Pendant ce temps, le sud de l’Ontario et le Québec connaissent leur troisième canicule majeure de l’été, avec des températures dépassant les 38°C à Toronto hier et un taux d’humidité donnant une sensation de près de 45°C. Les services d’urgence des deux provinces signalent une augmentation de 60% des maladies liées à la chaleur par rapport aux moyennes historiques.
“Ce qui rend cette situation particulièrement dangereuse, c’est l’effet combiné,” explique Dr Markus Singh, médecin urgentiste à l’Hôpital général de Toronto. “Quand la chaleur extrême et la mauvaise qualité de l’air se chevauchent, les systèmes respiratoire et cardiovasculaire subissent un stress composé. Nous voyons des patients qui auraient pu tolérer l’une des conditions mais qui sont dépassés par les deux simultanément.”
Les impacts économiques s’accumulent rapidement. Agriculture Canada estime que les pertes de récoltes pourraient dépasser 1,2 milliard de dollars cette saison, tandis que les communautés dépendantes du tourisme signalent des taux d’annulation approchant 70% pendant ce qui devrait être leur période de revenus maximale. La consommation d’électricité pour la climatisation a atteint des sommets historiques, mettant à rude épreuve les réseaux électriques et déclenchant des pannes tournantes dans plusieurs municipalités.
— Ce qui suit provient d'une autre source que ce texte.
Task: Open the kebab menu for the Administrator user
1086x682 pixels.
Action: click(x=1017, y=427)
Les communautés autochtones des régions nordiques font face à des défis particulièrement graves. Dans le nord du Manitoba, la Nation crie de Mathias Colomb a été complètement évacuée pour la troisième fois en quatre ans en raison des feux de forêt qui s’approchent. La chef Katherine Sinclair a exprimé sa frustration face à ce cycle de déplacements. “Nos aînés disent que le territoire ne s’est jamais comporté ainsi de mémoire d’homme. Il ne s’agit plus seulement d’intervention d’urgence—il s’agit de savoir si nos territoires traditionnels resteront habitables.”
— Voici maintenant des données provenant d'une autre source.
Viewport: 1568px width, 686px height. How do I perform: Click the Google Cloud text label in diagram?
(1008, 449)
La ministre fédérale de l’Environnement, Sarah Williams, a annoncé hier un financement d’urgence de 350 millions de dollars pour soutenir les efforts de lutte contre les incendies et l’aide aux évacués, reconnaissant que les changements climatiques ont fondamentalement modifié la relation du Canada avec l’été. “Ce qui était autrefois un événement extrême occasionnel est devenu notre nouveau modèle saisonnier,” a déclaré Williams lors d’une conférence de presse à Ottawa. “Nos infrastructures, nos systèmes de santé et nos capacités d’intervention d’urgence ont tous besoin d’améliorations importantes pour s’adapter à cette réalité.”
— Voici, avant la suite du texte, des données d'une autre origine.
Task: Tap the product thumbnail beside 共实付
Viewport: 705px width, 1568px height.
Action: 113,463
Les responsables de la santé publique des régions touchées exhortent les populations vulnérables—notamment les personnes âgées, les femmes enceintes et celles souffrant de problèmes respiratoires ou cardiaques préexistants—à rester à l’intérieur avec filtration d’air lorsque possible. Des centres de rafraîchissement communautaires ont été établis dans les grandes zones urbaines, bien que la fréquentation ait été limitée en raison des préoccupations concernant la transmission de variants de COVID dans des espaces clos.
Alors que le Canada navigue dans cet été difficile, des questions se posent sur la résilience et l’adaptation à long terme. Nos villes auront-elles besoin de reconceptions architecturales pour résister à ces nouvelles réalités climatiques? Comment les pratiques agricoles évolueront-elles pour maintenir la sécurité alimentaire? Et peut-être plus crucial encore, quelle volonté politique existe-t-il pour s’attaquer aux causes profondes de ces schémas climatiques qui s’intensifient?
Les réponses demeurent floues, mais alors que les Canadiens et Canadiennes scrutent l’horizon brumeux vers des cieux incertains, une chose devient évidente : notre relation avec l’été a fondamentalement changé, et l’adaptation n’est plus optionnelle.